GAIL had failed to meet its commitment to install a gas dehydration unit (GDU) at the start of the pipeline at Tatipaka to strip water and condensate from wet natural gas so as to prevent pipeline corrosion and leakage.

"GAIL has apparently flouted the declaration to the statutory authority as well as the declared design basis by not providing GDU at Tatipaka and Mori. Absence of GDU contributed to increasing the internal corrosion rate in the pipeline," the report said.

Wet gas contains free water, carbon dioxide and sulphur which induced internal corrosion in the pipeline.

The panel said the explosion, followed by a major fire, was due to leakage of condensate and gas which was probably continuing from the night before the incident. The condensate formed vapour cloud with gas pockets, and triggered a major fire when a tea vendor lighted the stove.

Besides installation of dehydration facility for removal of water and condensate prior to feeding natural gas in the pipeline, it recommended through inspection of the pipelines and putting up of leak detection system.

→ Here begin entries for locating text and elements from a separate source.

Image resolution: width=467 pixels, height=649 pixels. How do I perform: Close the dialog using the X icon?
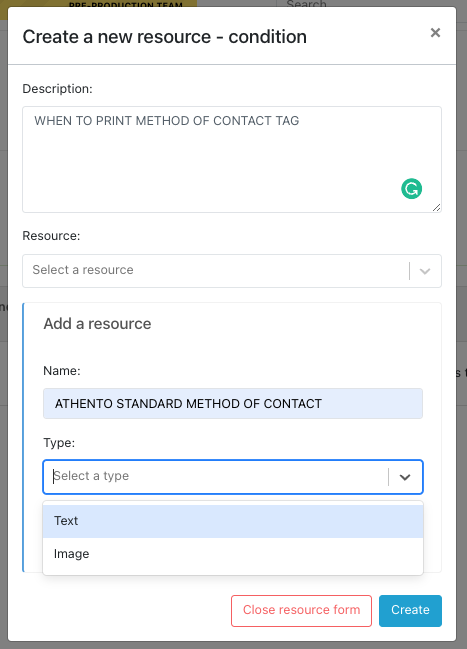point(435,33)
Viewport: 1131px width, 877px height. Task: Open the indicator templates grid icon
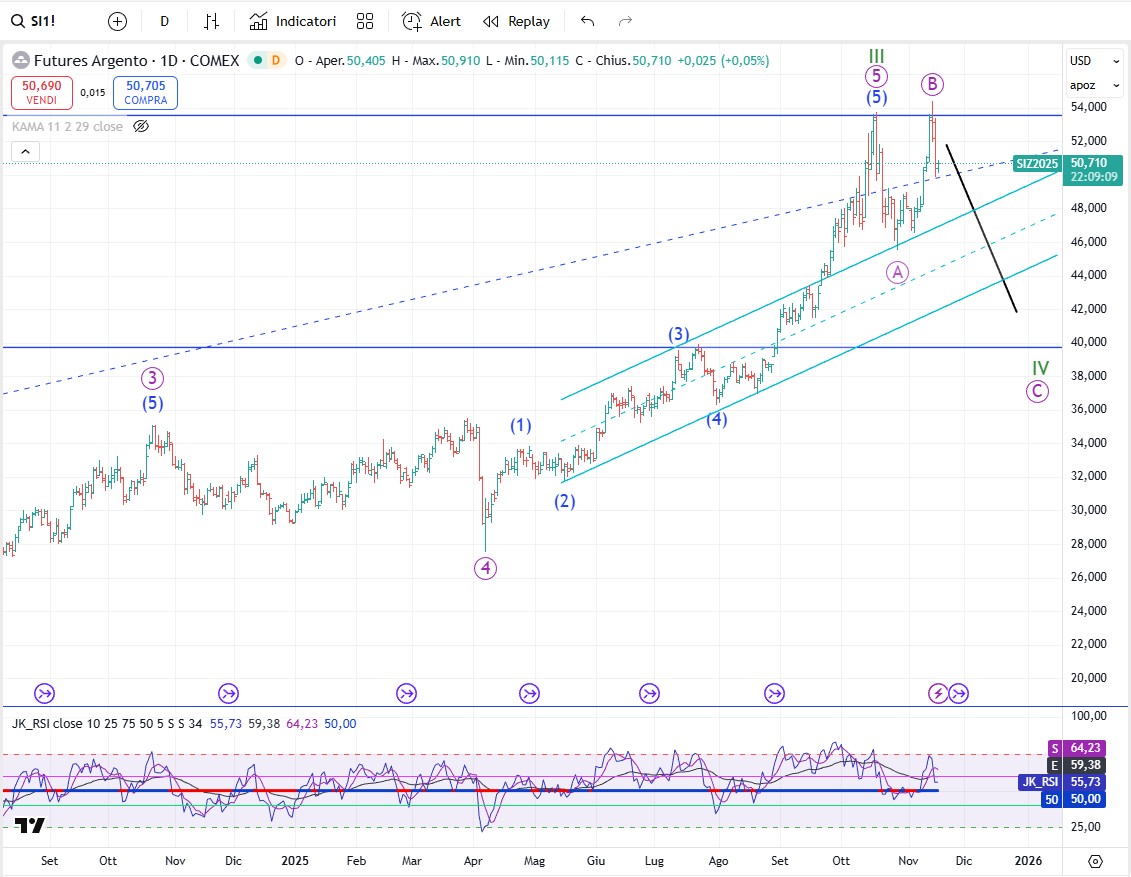click(x=365, y=21)
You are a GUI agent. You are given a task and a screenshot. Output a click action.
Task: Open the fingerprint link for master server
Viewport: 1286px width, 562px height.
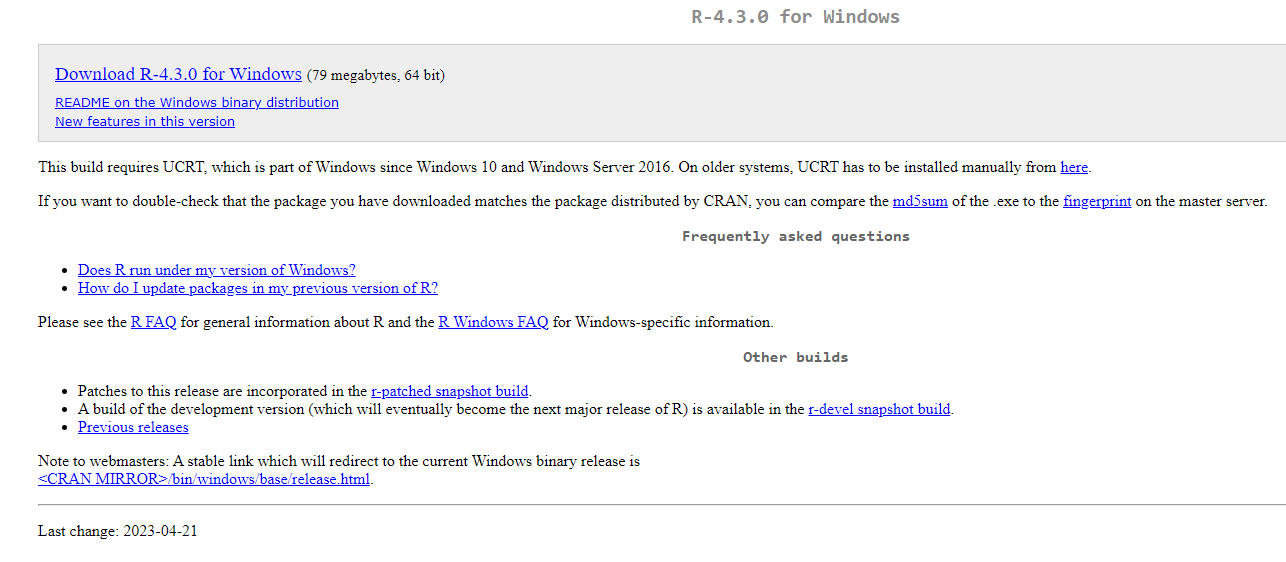click(x=1097, y=201)
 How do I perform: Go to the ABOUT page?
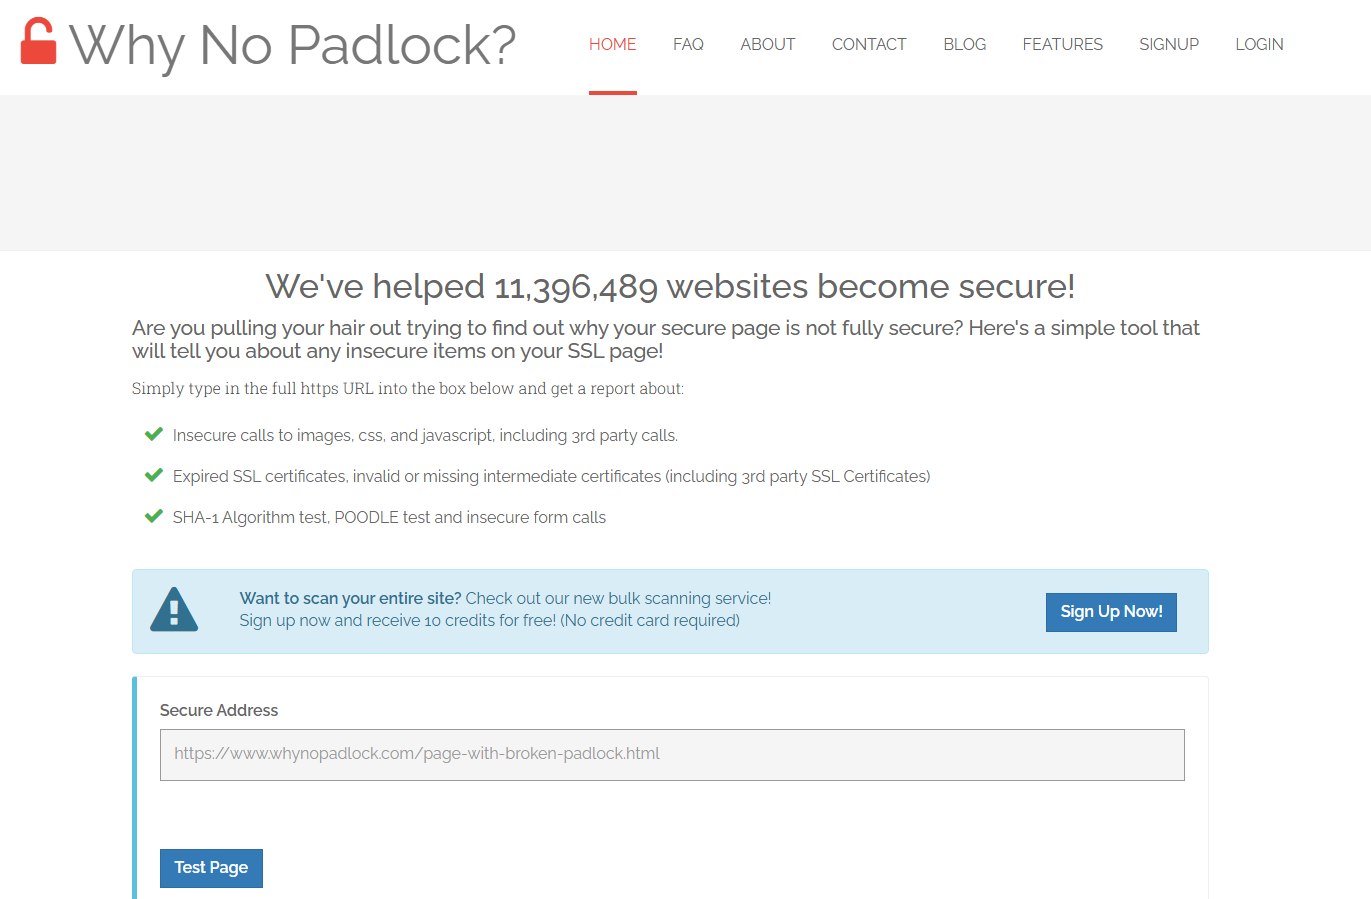point(768,44)
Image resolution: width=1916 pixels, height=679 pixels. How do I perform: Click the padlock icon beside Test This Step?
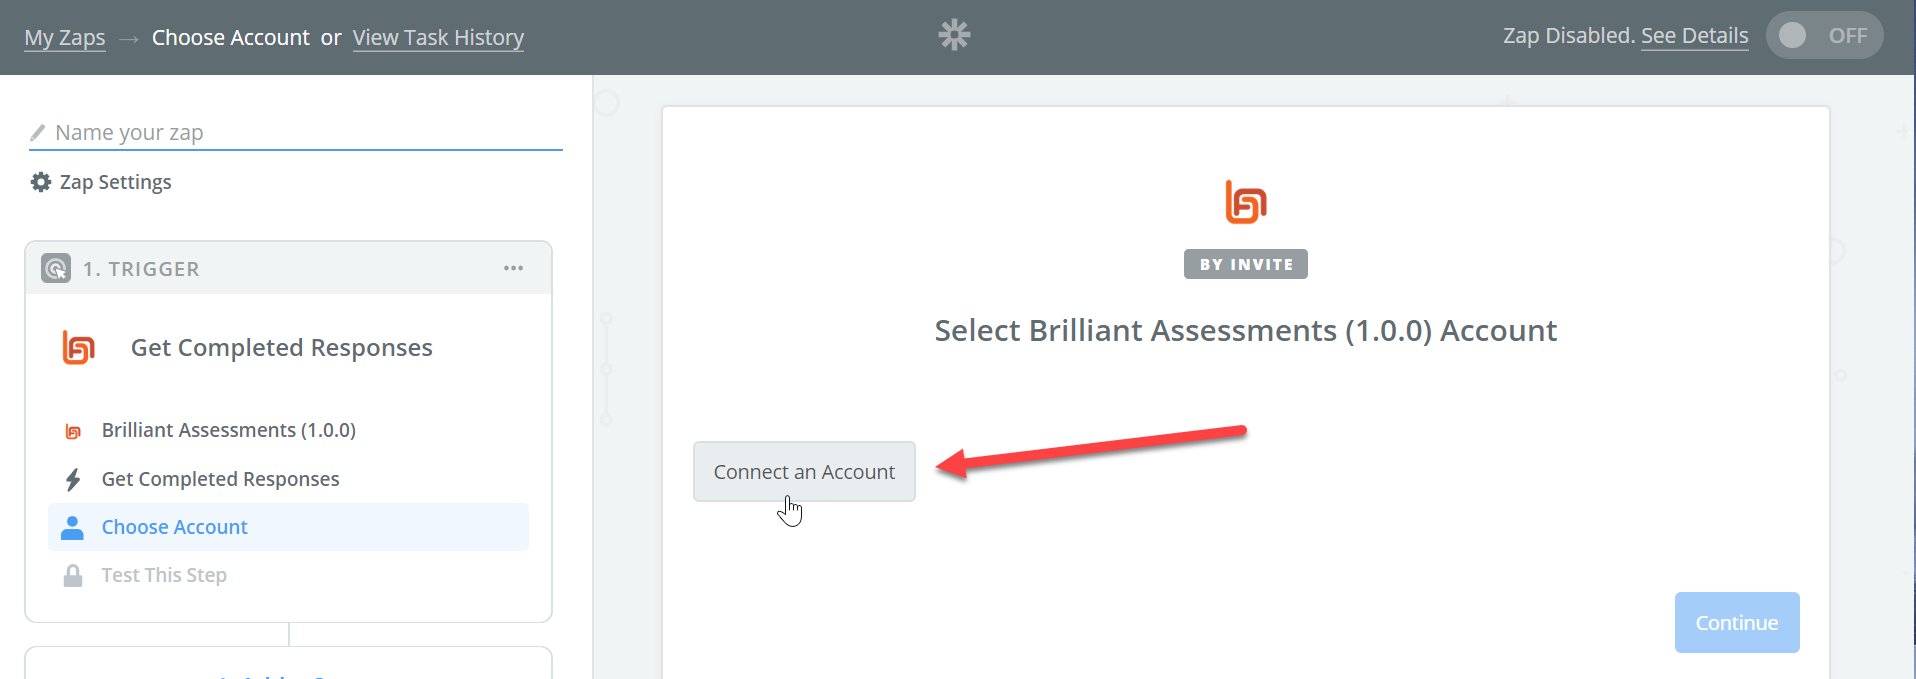tap(73, 576)
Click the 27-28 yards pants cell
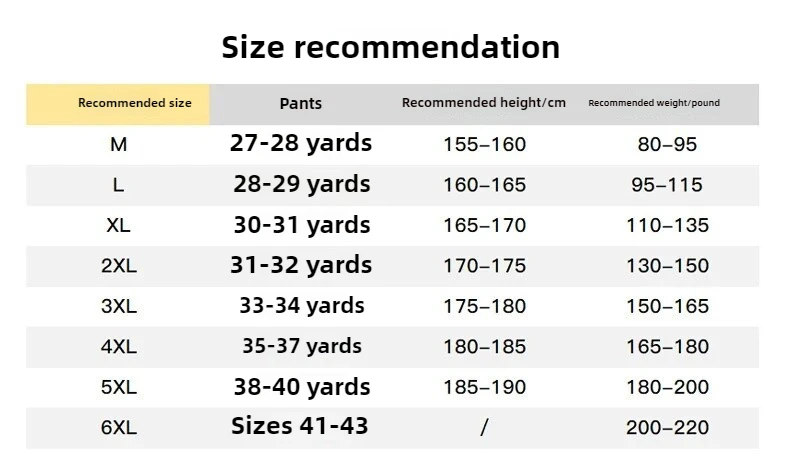The width and height of the screenshot is (790, 456). (x=301, y=143)
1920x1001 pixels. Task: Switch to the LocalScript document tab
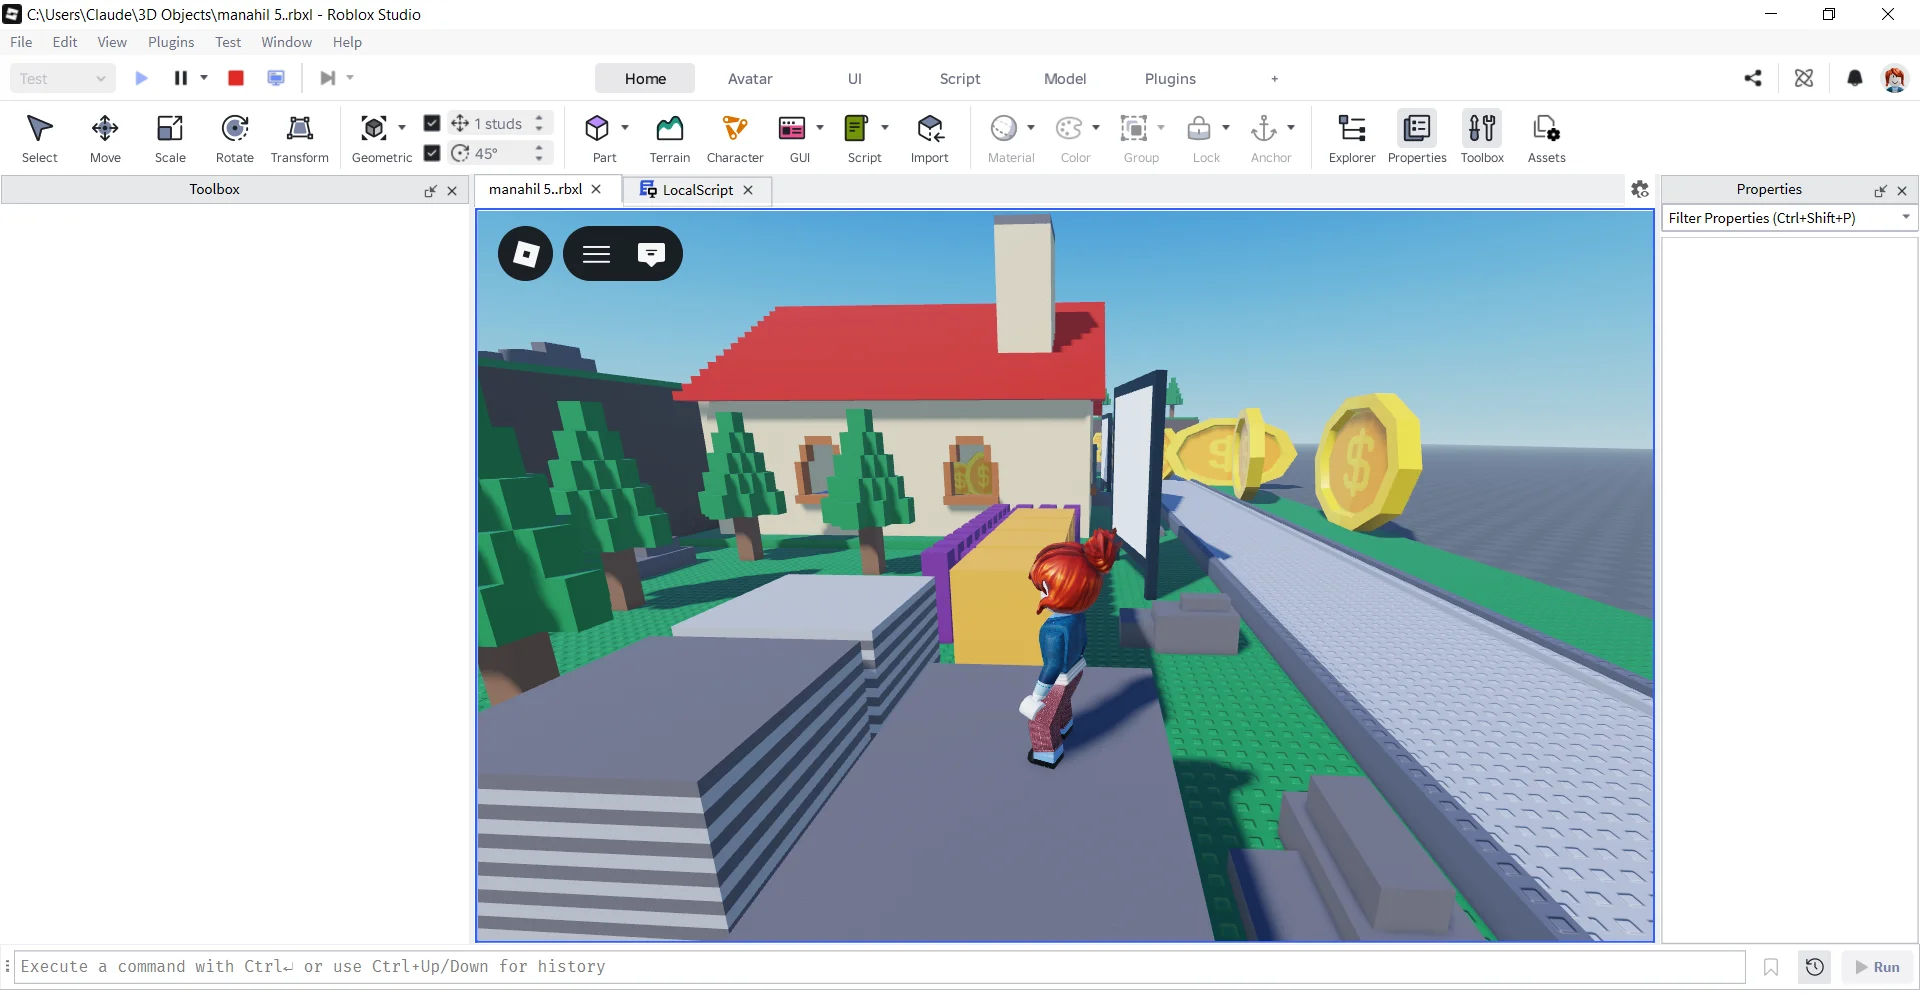(698, 190)
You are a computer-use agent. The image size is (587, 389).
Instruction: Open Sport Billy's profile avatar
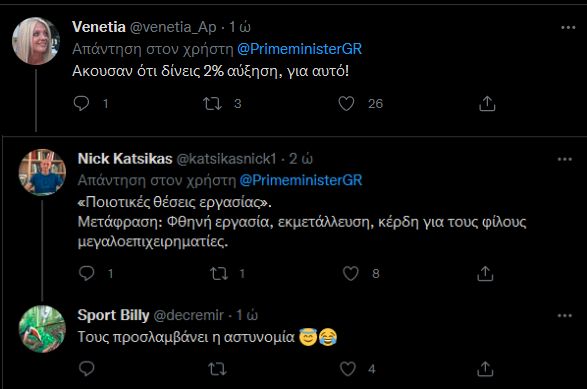pos(42,329)
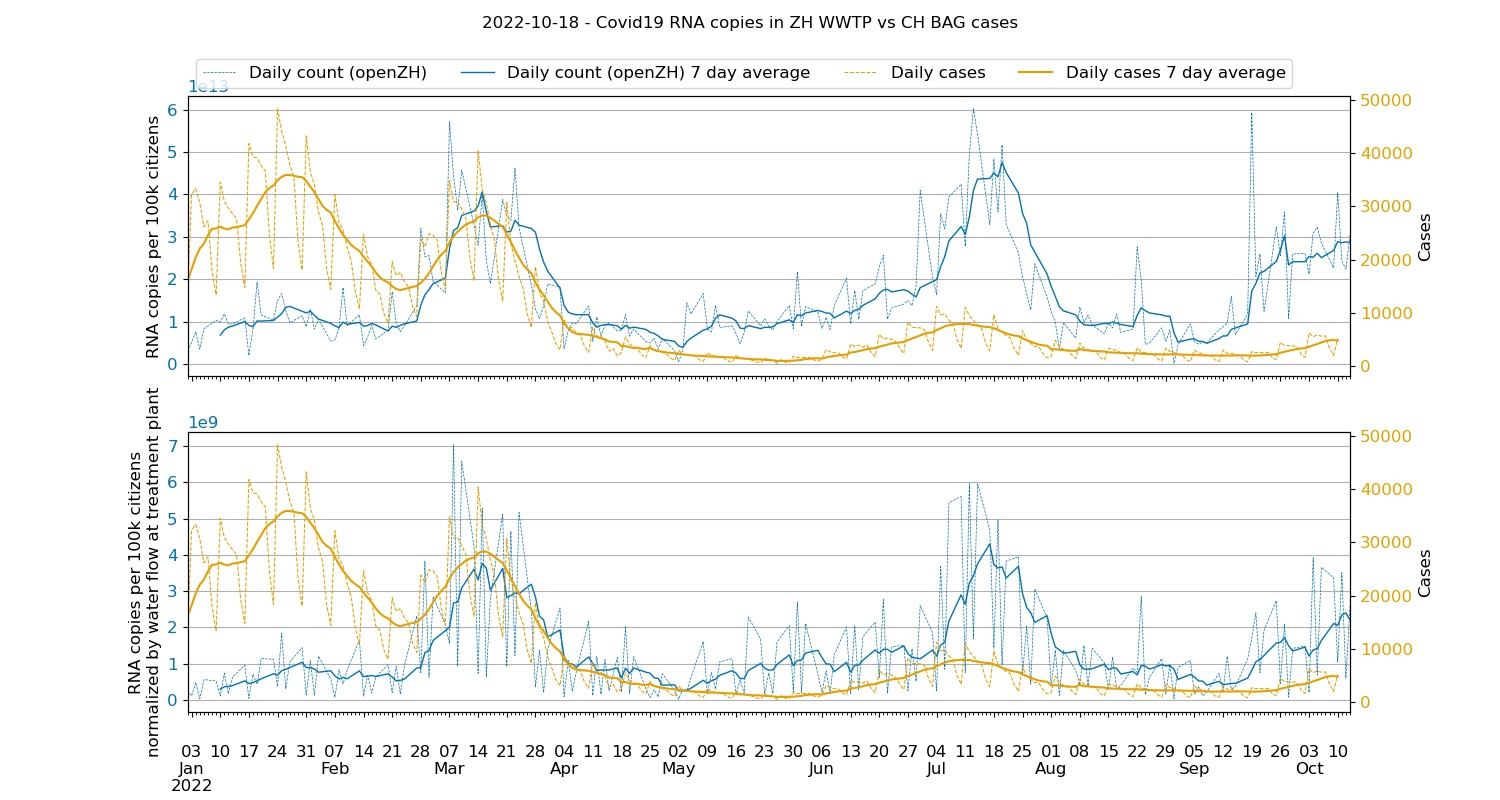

Also, patrolling using modern gadgets should be carried out in the pipeline route.
It also recommended that "GAIL should complete an internal enquiry of managerial failures at different levels and fix responsibility for the lapses pointed out herein."

A spark, possibly from a stove lit by a local, at 0545 hours on June 27 led to condensate and cloud of gas catching fire with a loud explosion. The fire spread over a 50-metre radius, engulfing nearby dwelling units, houses and tea stalls, killing 22 people, including three women and three children, besides injuring 38 others.